There is also a small Sri Rama temple beside Hulikunteswami temple. The speciality of this temple is that it has an idol of lord Garuda along with Seetha Rama Lakshmana and Hanuman.

Sri Vyasaraja (Sri Krishnadevaraya period) performed the re-installation (punar-pratishtapana) of Hanuman idol.

There has been great expansion of the temple and its surroundings in the last decade due to the generous donations by devotees. The Brahmin association (Sri Hulikunteswami Seva Sangha Regd) (only for Brahmin, nothing to do with temple) is actively involved by carrying out various programmes for a week. The celebration by the seva sangha ends on Phalguna Shukla Dashami on which day the chariot is pulled. The 'mela' for the public commences on this Rathostava day. The 63rd year Adhiveshana was conducted successfully by seva sangha in March 2016. Since three years they are also conducting 'Jnanayagna Shibira' every year during November. It is a three-day programme for the students to learn pooja customs, etc.

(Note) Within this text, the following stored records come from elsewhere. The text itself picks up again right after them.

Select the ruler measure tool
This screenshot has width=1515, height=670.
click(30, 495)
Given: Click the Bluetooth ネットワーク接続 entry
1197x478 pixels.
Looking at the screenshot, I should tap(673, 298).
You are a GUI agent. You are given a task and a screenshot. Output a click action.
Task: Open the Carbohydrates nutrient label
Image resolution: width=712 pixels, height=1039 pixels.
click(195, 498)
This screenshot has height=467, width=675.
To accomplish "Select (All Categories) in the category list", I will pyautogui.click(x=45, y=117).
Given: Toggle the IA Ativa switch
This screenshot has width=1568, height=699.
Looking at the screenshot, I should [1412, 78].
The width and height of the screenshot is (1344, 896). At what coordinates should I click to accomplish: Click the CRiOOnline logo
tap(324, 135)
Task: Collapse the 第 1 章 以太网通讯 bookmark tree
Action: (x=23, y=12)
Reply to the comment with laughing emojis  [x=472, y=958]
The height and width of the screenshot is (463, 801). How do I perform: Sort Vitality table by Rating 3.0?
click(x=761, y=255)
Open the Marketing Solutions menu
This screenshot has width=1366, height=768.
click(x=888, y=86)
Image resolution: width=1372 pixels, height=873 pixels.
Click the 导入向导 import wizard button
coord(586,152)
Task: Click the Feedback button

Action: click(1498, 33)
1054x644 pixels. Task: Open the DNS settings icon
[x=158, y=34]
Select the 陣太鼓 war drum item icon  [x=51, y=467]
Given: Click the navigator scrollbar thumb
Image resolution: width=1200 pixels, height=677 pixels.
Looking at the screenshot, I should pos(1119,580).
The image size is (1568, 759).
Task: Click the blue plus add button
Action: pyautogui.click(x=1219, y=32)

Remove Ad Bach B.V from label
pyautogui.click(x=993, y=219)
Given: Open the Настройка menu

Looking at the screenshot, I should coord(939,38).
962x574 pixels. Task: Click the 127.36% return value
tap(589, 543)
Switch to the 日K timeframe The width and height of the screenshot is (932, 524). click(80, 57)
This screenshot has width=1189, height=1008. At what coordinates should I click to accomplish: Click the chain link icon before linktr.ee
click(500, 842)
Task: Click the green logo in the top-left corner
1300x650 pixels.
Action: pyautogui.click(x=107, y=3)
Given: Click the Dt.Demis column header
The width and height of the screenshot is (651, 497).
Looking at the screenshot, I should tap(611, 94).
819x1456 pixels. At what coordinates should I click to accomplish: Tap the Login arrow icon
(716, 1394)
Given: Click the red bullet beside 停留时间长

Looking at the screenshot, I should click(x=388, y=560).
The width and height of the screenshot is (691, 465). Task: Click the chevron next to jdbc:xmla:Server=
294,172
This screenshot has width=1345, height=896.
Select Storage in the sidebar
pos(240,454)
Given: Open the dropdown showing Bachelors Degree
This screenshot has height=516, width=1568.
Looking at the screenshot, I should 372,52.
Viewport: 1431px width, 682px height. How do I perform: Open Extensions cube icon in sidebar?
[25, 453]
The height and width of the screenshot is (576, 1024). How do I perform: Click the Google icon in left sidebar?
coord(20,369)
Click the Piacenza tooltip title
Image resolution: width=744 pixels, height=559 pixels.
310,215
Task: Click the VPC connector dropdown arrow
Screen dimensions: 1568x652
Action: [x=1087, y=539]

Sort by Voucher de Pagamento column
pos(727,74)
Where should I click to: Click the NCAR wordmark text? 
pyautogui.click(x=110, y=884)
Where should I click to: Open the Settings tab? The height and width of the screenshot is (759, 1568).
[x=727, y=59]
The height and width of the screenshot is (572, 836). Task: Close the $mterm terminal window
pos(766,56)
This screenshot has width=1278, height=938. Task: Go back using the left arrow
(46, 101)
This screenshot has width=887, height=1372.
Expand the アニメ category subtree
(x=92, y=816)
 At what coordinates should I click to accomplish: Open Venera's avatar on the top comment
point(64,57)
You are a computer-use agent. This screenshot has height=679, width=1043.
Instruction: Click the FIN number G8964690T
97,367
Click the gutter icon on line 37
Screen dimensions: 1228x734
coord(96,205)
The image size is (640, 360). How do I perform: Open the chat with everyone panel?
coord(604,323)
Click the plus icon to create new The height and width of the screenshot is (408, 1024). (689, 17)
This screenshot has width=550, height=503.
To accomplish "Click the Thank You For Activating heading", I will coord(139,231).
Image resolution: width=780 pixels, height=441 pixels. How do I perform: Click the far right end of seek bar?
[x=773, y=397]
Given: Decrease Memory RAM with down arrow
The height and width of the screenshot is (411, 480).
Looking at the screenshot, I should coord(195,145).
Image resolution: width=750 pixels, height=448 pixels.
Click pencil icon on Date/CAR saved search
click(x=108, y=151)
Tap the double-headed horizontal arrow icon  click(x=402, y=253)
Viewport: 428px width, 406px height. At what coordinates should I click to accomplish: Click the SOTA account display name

Talented students (only for Brahmin) are honoured on this occasion.

Arya vysya Sangha which was formed pre-Independence (1942), is actively involved in the development of the temple by donating and raising funds.

Srihulikunteraya first found to cowherd Sri Bommaiah (his family lives near Bommagatta Gollarahatti village ).

==Demographics==
As of 2001 India census, Bommaghatta had a population of around 4000.